Last-touch attribution credits 100 percent of revenue to the final marketing touch before opportunity creation or closed-won. It overweights late-stage channels (branded search, direct, email) and ignores everything that came before.
Linear attribution distributes credit equally across every touch in the journey. It is simple to compute and interpret but fails to recognize that some touches matter more than others.
Time-decay attribution gives more credit to touches closer to opportunity creation, with the weight decreasing on a half-life. It is a sensible default when later touches are more predictive.
U-shaped attribution gives 40 percent to first touch, 40 percent to opportunity-creation touch, and distributes the remaining 20 percent across middle touches. It privileges the start and the conversion moment.
W-shaped attribution adds a third weighted touchpoint at MQA or MQL conversion in addition to first and opportunity-creation, splitting weight 30/30/30/10. It is the standard for B2B with a defined demand-stage funnel.
Data-driven attribution uses a model (often a Markov chain or Shapley value) to assign credit based on each touch's marginal contribution to conversion in the observed data. It removes hand-tuned weights but requires conversion volume to train reliably.
Sourced pipeline credits the program or channel that produced the first touch on a closed-won opportunity. It is the cleanest single-credit number but undercounts collaborative wins.

============================================================

Task requirements:
Please reproduce word for word the part of the attribution models text that opens with the words containing "Last-touch attribution credits" and closes with "are more predictive.".

Data provided:
============================================================

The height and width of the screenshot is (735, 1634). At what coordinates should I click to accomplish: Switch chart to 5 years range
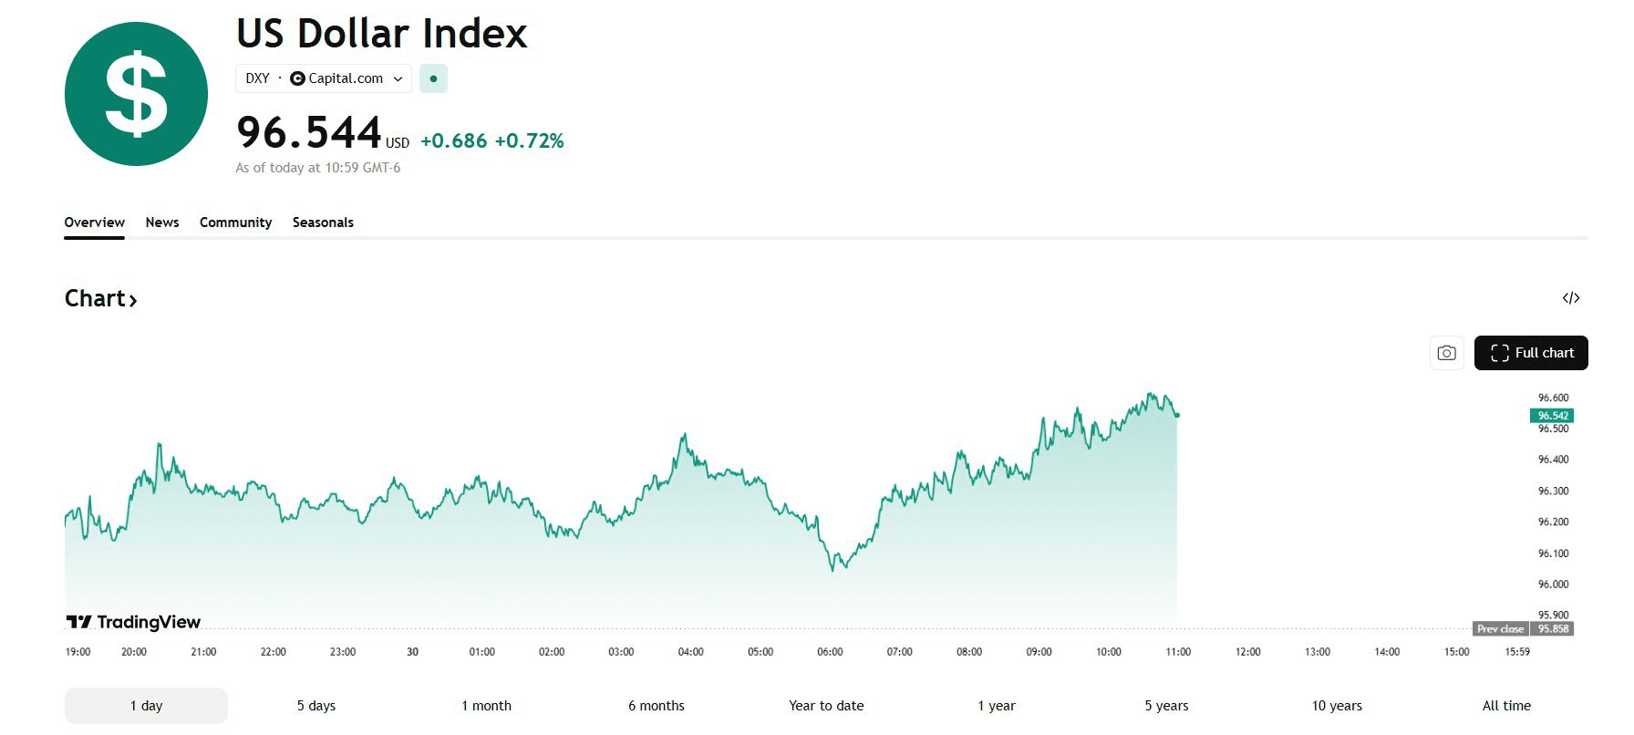click(1166, 706)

============================================================

Final answer:
Last-touch attribution credits 100 percent of revenue to the final marketing touch before opportunity creation or closed-won. It overweights late-stage channels (branded search, direct, email) and ignores everything that came before.
Linear attribution distributes credit equally across every touch in the journey. It is simple to compute and interpret but fails to recognize that some touches matter more than others.
Time-decay attribution gives more credit to touches closer to opportunity creation, with the weight decreasing on a half-life. It is a sensible default when later touches are more predictive.